Because if it doesn't reduce alcohol-related crimes, the city will need to come down even harder on violators, Powell and other council members said. "We need to see evidence that this training is working."
The vote ended a process that began last year as an effort to align the municipal code with state law, and to get a handle on a rising number of alcohol-related crimes including driving while intoxicated and public intoxication, according to concerns raised by Police Chief Keith McPheeters.
Two weeks ago, council approved the ordinance that eliminated a section about restaurants and bars over-serving customers that critics said could have been interpreted to allow police to enter private homes. It now requires all employees of liquor license holds to take a serving training course within 90 days of being hired.
After the initial backlash about potential government overreach, council tabled the ordinance to revise the language, specifically for the TIPS -- "Training for Intervention ProcedureS" -- education, which includes training on how to identify people who are intoxicated and methods of ending their service of alcohol to them.
The revisions also included a requirement that establishments that sell alcohol to maintain records available to police showing employees have been trained, and a graduated fine schedule for violations. After a certain number of violations, an establishment's liquor license will be suspended for seven days.
During the public comment period, several liquor dealers said they favored the ordinance because it has teeth.
Mike Reid, owner of Poplar Wine and Spirits, said the ordinance has a good carrot-and-stick approach with the encouragement of training and the threat of the possible suspension of a license for seven days. "That's a big buck deal."
The training could be done by representatives of the Wyoming Liquor Dealers Association and/or McPheeters, said Reid and Matt Galloway, who owns Galloway's, Keg and Cork, and The Gaslight Social.
"Education is only going to help us," Galloway said.
However, that education will take time because of the hundreds of servers and sellers of alcoholic beverages. So the council agreed to move the effective date of the ordinance to May 5 instead of the original deadline of March 26.
Besides changing the effective date, council member Steve Freel made a motion, approved by most of the council, to amend the ordinance to require volunteers who serve alcoholic beverages at charity events to receive the TIPS training, too.
Council member Shawn Johnson balked. "This whole thing is going to stifle some volunteerism," he said.
But council member Khrystyn Lutz, who raised the problematic matter two weeks ago, said she pours beer at a local charity event once a year and she agrees with Freel.
The council can't make exceptions for certain groups when it agrees there are problems with alcohol-related crimes, Lutz said. "It has to be across the board."
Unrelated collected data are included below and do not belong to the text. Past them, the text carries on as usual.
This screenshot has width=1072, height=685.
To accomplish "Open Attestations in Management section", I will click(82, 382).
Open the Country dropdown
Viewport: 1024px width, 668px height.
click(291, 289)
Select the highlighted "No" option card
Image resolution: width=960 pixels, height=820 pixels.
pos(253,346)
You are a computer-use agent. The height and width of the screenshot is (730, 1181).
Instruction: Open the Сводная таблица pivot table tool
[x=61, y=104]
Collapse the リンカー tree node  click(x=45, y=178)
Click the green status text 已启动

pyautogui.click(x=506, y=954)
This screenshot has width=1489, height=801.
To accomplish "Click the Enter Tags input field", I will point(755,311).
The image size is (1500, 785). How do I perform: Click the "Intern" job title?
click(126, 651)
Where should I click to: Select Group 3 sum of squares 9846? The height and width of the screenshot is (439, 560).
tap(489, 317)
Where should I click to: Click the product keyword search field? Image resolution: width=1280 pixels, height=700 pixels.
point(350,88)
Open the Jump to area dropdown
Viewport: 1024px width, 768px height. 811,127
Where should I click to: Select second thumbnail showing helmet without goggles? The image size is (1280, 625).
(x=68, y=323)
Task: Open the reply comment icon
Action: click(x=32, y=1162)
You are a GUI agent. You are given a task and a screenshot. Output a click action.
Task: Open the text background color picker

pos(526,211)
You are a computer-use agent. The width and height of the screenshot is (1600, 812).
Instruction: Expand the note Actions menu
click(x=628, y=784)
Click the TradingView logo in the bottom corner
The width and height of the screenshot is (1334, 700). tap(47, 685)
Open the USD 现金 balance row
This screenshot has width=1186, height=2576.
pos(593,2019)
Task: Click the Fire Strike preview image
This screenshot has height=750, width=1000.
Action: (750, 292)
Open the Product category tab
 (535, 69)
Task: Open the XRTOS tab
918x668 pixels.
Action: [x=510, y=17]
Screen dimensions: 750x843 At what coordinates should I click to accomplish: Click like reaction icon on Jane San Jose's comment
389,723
Council members thanked Reid, Galloway and other liquor dealers who worked with the city to craft the ordinance.
Along with his compliment, Mike Huber castigated what he, Reid and Galloway called an appalling complacency with a lot of liquor dealers who think their licenses are entitlements.
The council is serious about the ordinance and a lot of dealers and sellers should have been paying more attention in the past several months because the consequences for violators are painful, Huber said. "We could cut the guts out of their business."
After the ordinance passed, Reid hopes this will get the sellers of alcohol -- from restaurants with licenses to "big box" stores with retail licenses -- to train their employees and that it will cut down on driving under the influence and similar problems, he said. "If it doesn't help, there's going to be worse changes."